Gray: So when you look back, you look back at it more as a monetary thing? Trying to say, maybe if we had done this, but nothing that you would have done or maybe could have been done to try and make there be more harmony and coexistence aside from the success on the court, all the extraneous things that went on that created this antagonism?
Jackson: No, I was a master at it. I did a great job [laughs].
Gray: Well, you just kind of let it play out and I think you hoped -- and I shouldn't be in your head -- but did you just kind of hope at some point this would just kind of work itself out?
Jackson: No, I was proactive. I was pretty proactive in doing things that would keep communications going and keep people on the same level and yet use the energy that was the natural energy to keep forcing people forward and ahead, and I think that is really important to do as you move people towards goals.
And Kobe's different-goal directed than Shaq is, and they're using their two forceful natures to the strength of the team, I think, really pushed us in a lot of directions over five years to get to four championships [that] was just a remarkable thing. So I was proud of both of them and proud of the teams we had.
Gray: How many games does a coach win?
Jackson: You can win none and you can win them all. I mean really if you look at the facts, natural flow, experience, players believing the message.

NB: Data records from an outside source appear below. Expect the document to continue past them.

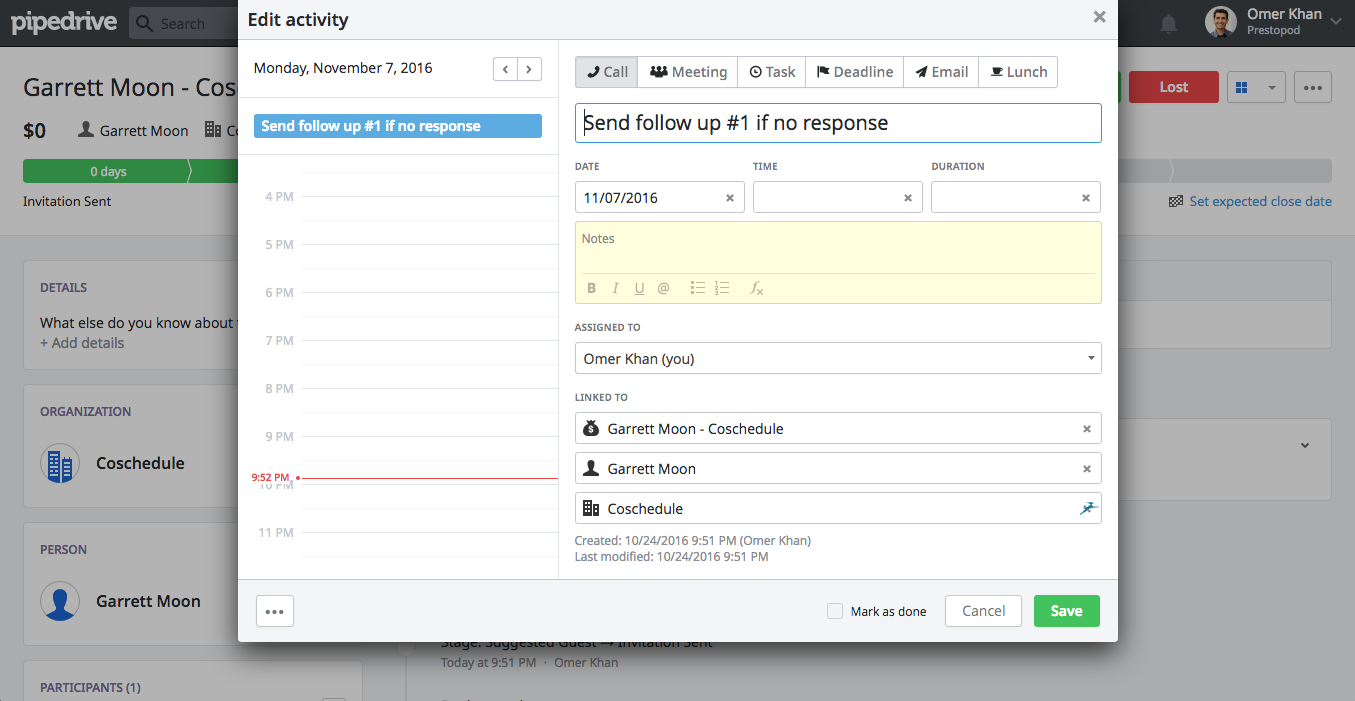The height and width of the screenshot is (701, 1355).
Task: Select the Lunch activity type
Action: 1018,72
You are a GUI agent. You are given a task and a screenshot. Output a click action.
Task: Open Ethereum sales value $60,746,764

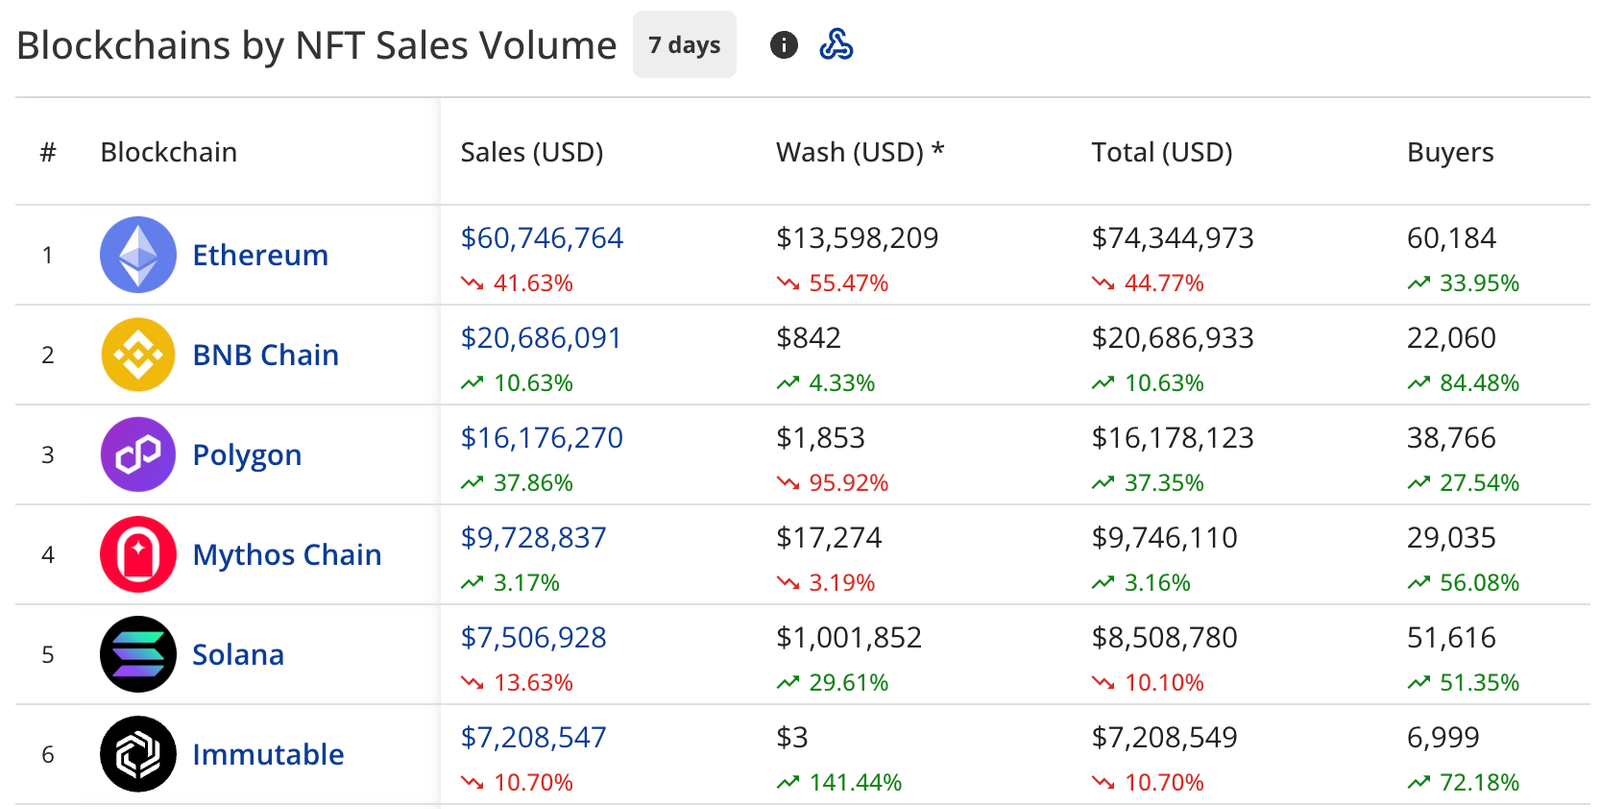coord(541,238)
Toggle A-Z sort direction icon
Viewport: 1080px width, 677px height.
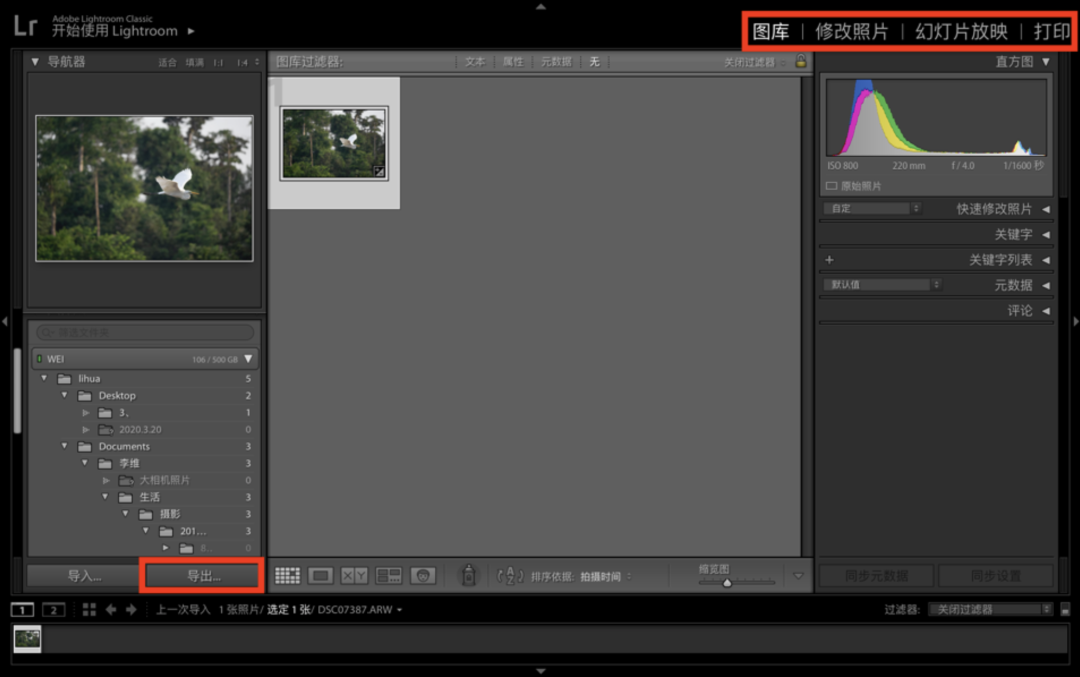pos(509,576)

Gray: Who has a tougher job this year, you or [New York Knicks coach Larry Brown]?
Jackson: I don't know [laughs]. I looked at that roster and he's got a long roster there to deal with. I think I have a little better team.
Gray: Your relationship with Jeanie Buss -- the departure, and now you're coming back. How has it affected your relationship and would you be here without her?
Jackson: That's a multi-part question.
I think that she had a lot to do with the fact that I'm back here, there's no doubt, making the ground fertile so that the idea of coming back was not a strange idea, was a very acceptable idea to the organization, to the community. I think Jeanie is very capable of doing that.
I would probably be in New York if it wasn't for Jeanie. That was a tempting offer. It was a great city that I love and it's a place that I played and so there was always that thought that I might go back there and coach someday. But I made the right decision, and [I'm] glad I did.